[Saved data entries]
-- Opening Marker --
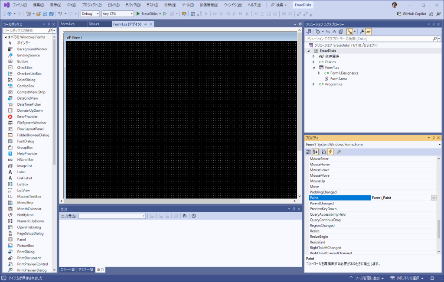This screenshot has height=282, width=444.
Task: Click リポジトリの選択 in the status bar
Action: click(x=407, y=278)
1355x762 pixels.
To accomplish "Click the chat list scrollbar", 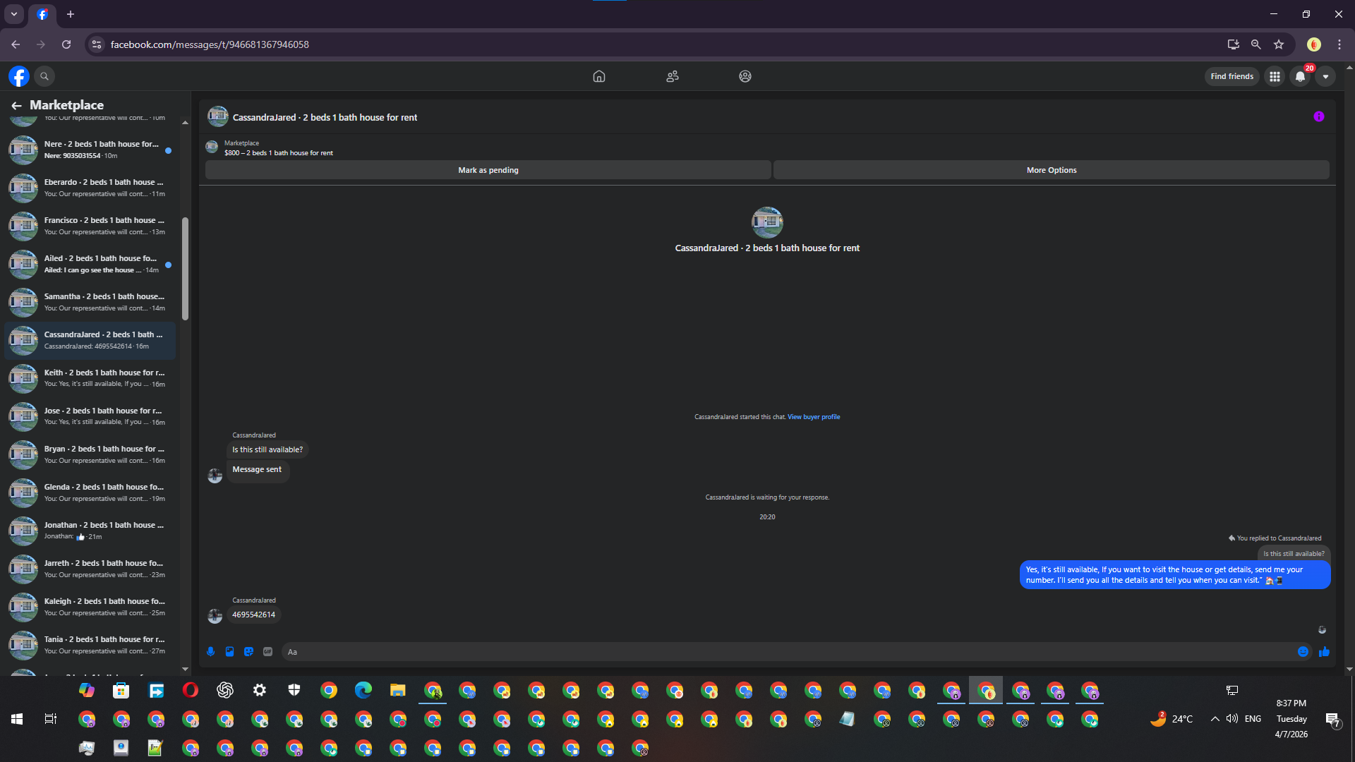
-- Closing Marker --
What do the lines above say from the line containing "1355x762 pixels." through the last line? Quote them exactly, both ends included, and leave out the pictures.

1355x762 pixels.
To accomplish "Click the chat list scrollbar", 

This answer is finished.